关键词: 防滑刹车, Lyapunov, 容错控制, 执行机构故障, 输入输出受限

Abstract: In this paper, a method of adaptive neural network backstepping fault-tolerant control, based on barrier Lyapunov function, is proposed for anti-skid braking system in the presence of slip-ratio constraint, control input saturation and partial loss of actuator effectiveness. The neural network can more accurately approximate the unknown nonlinearity in order to compensate the effect of actuator fault, and the great robustness to actuator fault is guaranteed. In this approach, the output of neural network is used to design the backstepping controller to achieve fault-tolerant control and uncertainty compensation, and a robust term is employed to optimize the transient performance of braking system. Firstly, the closed-loop fault-tolerant control system could be stable without the reconfiguration value of actuator fault in real time. Then, the stability of the system is analyzed based on the Lyapunov method. Finally, the numerical simulation results show that the proposed fault-tolerant control scheme can effectively guarantee the stability and effectiveness of the control system when the actuator happens faulty.

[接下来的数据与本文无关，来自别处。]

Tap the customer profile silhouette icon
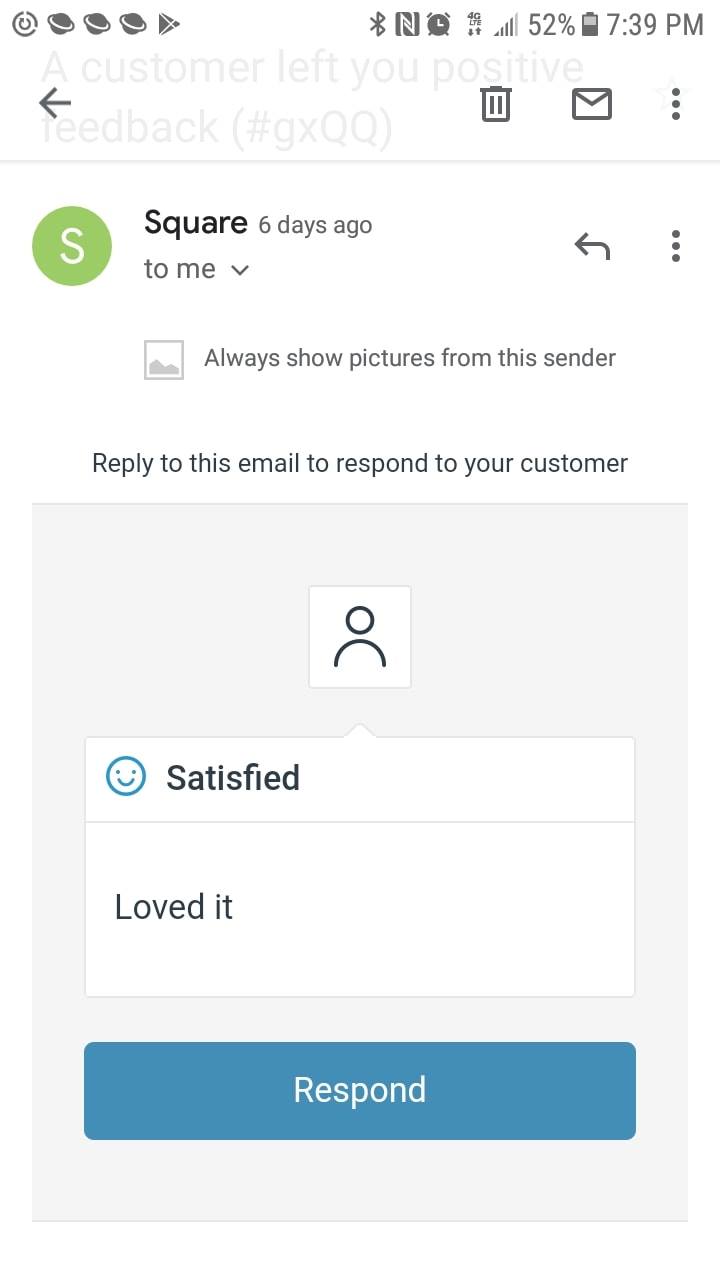Viewport: 720px width, 1280px height. coord(360,637)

Key words: anti-skid braking, Lyapunov, fault-tolerant control, actuator fault, input and output constraints

中图分类号:

TP237
V227

孙辉, 闫建国, 屈耀红. 输入输出受限的无人机防滑刹车系统容错控制[J]. 北京航空航天大学学报, 2017, 43(6): 1132-1140.

SUN Hui, YAN Jianguo, QU Yaohong. Fault-tolerant control of UAV anti-skid braking system with input and output constraints[J]. JOURNAL OF BEIJING UNIVERSITY OF AERONAUTICS AND A, 2017, 43(6): 1132-1140.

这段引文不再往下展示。